Okay. Okay, got it. Great. And then in terms of your boat business, you talked about aluminum freshwater and recreational fiberglass outperforming the quarter. Reasons behind that, and should that continue?
I think the reason behind it, we have a very strong boat portfolio in that aluminum category. And I think our production has been very solid. So, if you think across our aluminum product lines, Lund is a really premium aluminum freshwater boat, really just almost like the Boston Whaler of the aluminum world, if you like. So sales of that have been really strong and continue to be. And I would say that we have also been particularly strong in pontoon, which is a part of our aluminum Boat Group as well. That is a category with extremely high demand and our productivity has been very good despite the backdrop. So, we have a good product range. We've done a lot of product development in that area, which makes our product very fresh. Our production capability has been sustained very well. So yeah, just a combination of good operating and fresh product performance, I think.
Derrick, from a finance perspective, I am particularly interested in their ability to manufacture the product according to design specifications. I want to highlight Sea Ray and Bayliner, as they have both excelled in not only producing products that consumers want but also doing so at the right cost. This has resulted in impressive top-line growth and margin expansion from both brands, contributing to the positive results we have discussed regarding fiberglass products.
Okay, thanks. And maybe if I could ask just one more, you talked about shows like Miami and Palm Beach, but what about the other shows, say, interior shows like Cleveland or in Minneapolis, how are shows like that going?

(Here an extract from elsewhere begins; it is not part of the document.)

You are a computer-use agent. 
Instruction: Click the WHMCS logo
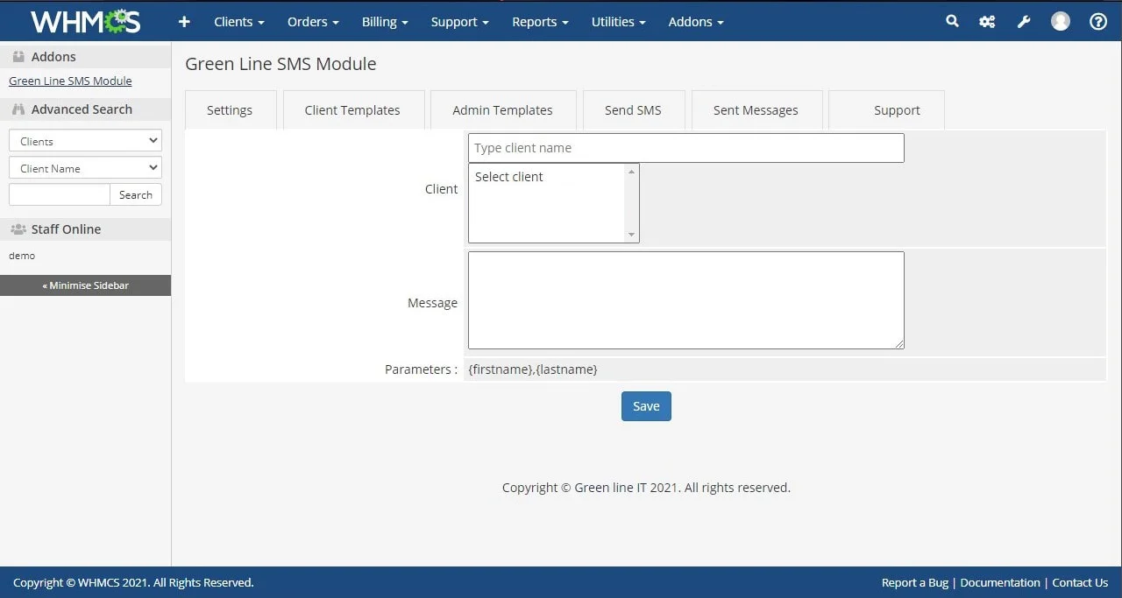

Generally good. When I last checked, our show sales this year were slightly ahead of last year's show sales. We focus on the biggest shows for a couple of reasons: many regional shows are primarily dealer shows, and dealers often have no inventory to sell. This sometimes leads to dealers not attending shows at all. You'll notice considerable variability from one regional show to another based on dealership inventory. If dealers aren't making additional money, they tend to skip the show. In contrast, major shows like Miami are better organized, with original equipment manufacturers having a more significant presence with our boats, not dealer boats. This makes for a more consistent representation in this environment compared to regional shows, which can vary greatly depending on inventory availability.
Thank you. And at this time I would like to turn the call back to Dave for some concluding remarks.
Thank you all for being here and for the great questions. As you've seen, despite the challenging external environment, our business continues to perform exceptionally well from an operational standpoint. We are also making significant progress with the strategic initiatives that support our 2025 plan, including capacity expansions, new product launches, and mergers and acquisitions. In the second quarter, we anticipate remaining in this dynamic environment, but with the diverse portfolio we have built over the years, including high levels of recurring revenue, strong growth potential, and structurally higher margins, we are very well positioned for both the second quarter and the rest of the year. We are extremely optimistic about the year ahead, fully aligned with our plans for this year and our 2025 objectives, and we are very excited about what lies ahead.
Thank you. Bye-bye.
Thank you. All parties may now disconnect. Have a great day.